**MATERIAL FOR THE TASK:**
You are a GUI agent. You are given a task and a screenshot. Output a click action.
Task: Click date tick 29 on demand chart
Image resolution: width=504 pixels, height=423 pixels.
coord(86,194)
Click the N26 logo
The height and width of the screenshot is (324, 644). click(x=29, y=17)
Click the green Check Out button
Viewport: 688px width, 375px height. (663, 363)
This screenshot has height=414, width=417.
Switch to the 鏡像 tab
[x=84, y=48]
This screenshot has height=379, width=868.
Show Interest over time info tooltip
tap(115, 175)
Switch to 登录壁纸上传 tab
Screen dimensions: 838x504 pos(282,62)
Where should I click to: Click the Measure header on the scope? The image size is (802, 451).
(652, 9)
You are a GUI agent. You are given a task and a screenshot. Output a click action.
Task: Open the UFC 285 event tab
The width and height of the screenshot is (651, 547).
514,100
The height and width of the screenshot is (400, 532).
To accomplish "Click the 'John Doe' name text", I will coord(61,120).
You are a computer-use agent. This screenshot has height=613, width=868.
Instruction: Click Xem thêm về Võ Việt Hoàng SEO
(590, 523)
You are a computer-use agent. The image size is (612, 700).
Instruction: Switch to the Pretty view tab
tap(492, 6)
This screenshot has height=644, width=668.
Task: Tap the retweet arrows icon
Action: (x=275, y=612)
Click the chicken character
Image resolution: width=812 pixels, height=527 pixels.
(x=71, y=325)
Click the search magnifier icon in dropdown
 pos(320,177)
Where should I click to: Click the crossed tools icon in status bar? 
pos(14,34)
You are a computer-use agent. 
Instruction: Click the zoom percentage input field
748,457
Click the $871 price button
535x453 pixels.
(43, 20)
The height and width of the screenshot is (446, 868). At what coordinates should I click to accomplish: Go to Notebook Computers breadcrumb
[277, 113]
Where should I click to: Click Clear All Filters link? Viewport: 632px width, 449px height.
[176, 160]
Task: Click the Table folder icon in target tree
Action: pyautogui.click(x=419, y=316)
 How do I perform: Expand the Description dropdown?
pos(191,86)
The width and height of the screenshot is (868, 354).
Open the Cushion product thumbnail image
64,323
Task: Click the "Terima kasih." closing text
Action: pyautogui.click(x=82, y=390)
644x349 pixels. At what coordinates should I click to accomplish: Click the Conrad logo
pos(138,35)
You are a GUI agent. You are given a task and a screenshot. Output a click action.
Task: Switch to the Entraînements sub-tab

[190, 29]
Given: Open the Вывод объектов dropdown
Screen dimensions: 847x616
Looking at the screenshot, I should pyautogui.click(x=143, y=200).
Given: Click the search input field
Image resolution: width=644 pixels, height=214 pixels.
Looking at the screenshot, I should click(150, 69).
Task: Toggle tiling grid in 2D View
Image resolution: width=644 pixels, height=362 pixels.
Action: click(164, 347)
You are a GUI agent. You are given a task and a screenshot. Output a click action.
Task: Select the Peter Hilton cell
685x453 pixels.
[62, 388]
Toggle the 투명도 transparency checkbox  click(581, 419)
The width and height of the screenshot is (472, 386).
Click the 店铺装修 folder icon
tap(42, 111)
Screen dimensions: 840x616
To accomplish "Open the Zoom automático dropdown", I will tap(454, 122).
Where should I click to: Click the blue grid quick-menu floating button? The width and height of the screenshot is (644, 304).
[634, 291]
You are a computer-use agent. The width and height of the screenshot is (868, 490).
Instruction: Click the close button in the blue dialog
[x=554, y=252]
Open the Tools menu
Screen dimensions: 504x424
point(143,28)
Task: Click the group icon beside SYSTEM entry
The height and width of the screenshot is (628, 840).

**DESCRIPTION OF THE TASK:**
Reproduce the lines above, beginning at the line with "Toggle the 투명도" and stopping after the line with "You are a computer-use agent. The width", exactly as they are.

**RESULT BELOW:**
Toggle the 투명도 transparency checkbox  click(581, 419)
The width and height of the screenshot is (472, 386).
Click the 店铺装修 folder icon
tap(42, 111)
Screen dimensions: 840x616
To accomplish "Open the Zoom automático dropdown", I will tap(454, 122).
Where should I click to: Click the blue grid quick-menu floating button? The width and height of the screenshot is (644, 304).
[634, 291]
You are a computer-use agent. The width and height of the screenshot is (868, 490).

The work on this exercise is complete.